Über Materie, Terrain und Protokoll erfahren wir anschließend: dass der Besuchstermin ursprünglich auf eine Einladung des Bundestagspräsidenten Norbert Lammert (CDU) zurückgeht; dass der diese Einladung 2006 spontan ausgesprochen hat, ohne sich mit den Fraktionen abzustimmen, was diese verstimmt habe; dass einige Berliner Grüne (Ströbele), Schwule und Lesben Benedikt XVI. nicht mögen, andere (Künast) aber doch; dass eine Rede unter freiem Himmel vielleicht im Pfeifkonzert dieser Szene untergehen könnte; dass viele deswegen eine Rede im Reichstag sicherer fänden; dass auch der Berliner Erzbischof Georg Sterzinsky froh wäre, wenn der Papst vor dem Bundestag reden dürfte; dass daraufhin ein Sprecher des Bundestagspräsidenten den Erzbischof kühl darüber belehrt habe, allein Herrn Lammert stehe es zu, den Papst ins Hohe Haus einzuladen, und keineswegs Herrn Sterzinsky.

Wenn mich ein Blick auf die Schneeberge vor meinem Fenster nicht eines Besseren belehrte, würde ich annehmen, die Pressetexter steckten im tiefsten Sommerloch.
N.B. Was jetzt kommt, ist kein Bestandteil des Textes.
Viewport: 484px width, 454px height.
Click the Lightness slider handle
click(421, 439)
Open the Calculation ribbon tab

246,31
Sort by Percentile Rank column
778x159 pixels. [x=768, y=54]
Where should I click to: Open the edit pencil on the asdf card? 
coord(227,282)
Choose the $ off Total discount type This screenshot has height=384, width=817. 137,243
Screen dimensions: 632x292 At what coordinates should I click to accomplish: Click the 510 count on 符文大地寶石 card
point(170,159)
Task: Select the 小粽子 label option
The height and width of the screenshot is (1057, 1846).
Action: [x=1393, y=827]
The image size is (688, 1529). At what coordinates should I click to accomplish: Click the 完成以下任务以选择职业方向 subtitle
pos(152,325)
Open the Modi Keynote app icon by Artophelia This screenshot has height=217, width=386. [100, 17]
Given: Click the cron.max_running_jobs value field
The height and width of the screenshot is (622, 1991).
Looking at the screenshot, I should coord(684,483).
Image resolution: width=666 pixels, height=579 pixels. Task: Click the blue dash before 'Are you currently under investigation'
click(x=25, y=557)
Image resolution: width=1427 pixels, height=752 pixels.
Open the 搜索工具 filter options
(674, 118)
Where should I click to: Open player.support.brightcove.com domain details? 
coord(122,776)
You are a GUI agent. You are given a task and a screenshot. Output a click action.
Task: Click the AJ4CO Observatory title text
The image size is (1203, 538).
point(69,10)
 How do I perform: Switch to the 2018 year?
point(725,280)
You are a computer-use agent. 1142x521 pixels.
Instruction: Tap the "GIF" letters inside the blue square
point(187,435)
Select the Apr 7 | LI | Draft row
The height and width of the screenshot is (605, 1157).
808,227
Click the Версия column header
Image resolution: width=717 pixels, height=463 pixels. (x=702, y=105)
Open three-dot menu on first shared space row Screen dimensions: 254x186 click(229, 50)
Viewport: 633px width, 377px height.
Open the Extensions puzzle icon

Unwegsam ist allenfalls das Terrain für die Autoren, die blindlings nach einer Materie tasten, aus der sich ein Artikelchen machen ließe, aber sie partout nicht finden – sensibel oder nicht. Ein Sturm im Wasserglas!

Als mir noch Menschen zum Geburtstag gratulieren mussten, die vorgezogen hätten, wenn ich erst gar nicht geboren worden wäre, überreichten sie mir Geschenke, deren einziger Zweck für sie wohl darin bestand, das schreckliche Altpapier nicht zum Container tragen zu müssen, in das sie sie eingewickelt hatten. Ganz ähnlich verfahren heute manche Auftragsschreiber. Wenn sie schon nichts mitzuteilen haben, dann wollen sie bei dieser Gelegenheit wenigstens die eine oder andere sprachliche Schlamperei loswerden. Das Paar Braun / von Bullion (Praktikanten?) musste dringend folgenden Satz entsorgen: „Berlin mit seiner schwul-lesbischen und kirchenkritischen Szene ist, vorsichtig ausgedrückt, kein Heimspiel für Katholiken.“ Einmal kurz durchatmen, bitte! Vorsichtig ausgedrückt? Nicht vorsichtig genug, denn sonst hätte den Autoren dämmern müssen, dass Berlin mitnichten ein Spiel ist, kein Heim-, kein Auswärts- und auch kein Kinderspiel, sondern eine Stadt. Und wenn die beiden gemeint haben, dass der öffentliche Auftritt eines hohen katholischen Würdenträgers in Berlin kein Heimspiel sei, dann sollen sie das doch bitte sagen, diese Umständlichkeit um der sprachlichen Richtigkeit willen können und wollen wir ihnen nicht ersparen.

Mancher gnädigere Leser wird mir nun vorhalten, ich sei päpstlicher als der Papst. Ach was, in Fragen sprachlicher Präzision ist mir der jetzige Papst, obgleich er allenthalben für seine Bildung, gar Intellektualität gerühmt wird, längst nicht päpstlich genug. (Gewiss wird sich beizeiten die Gelegenheit bieten, auch einen Lapsus des Josef Ratzinger aufzuspießen.)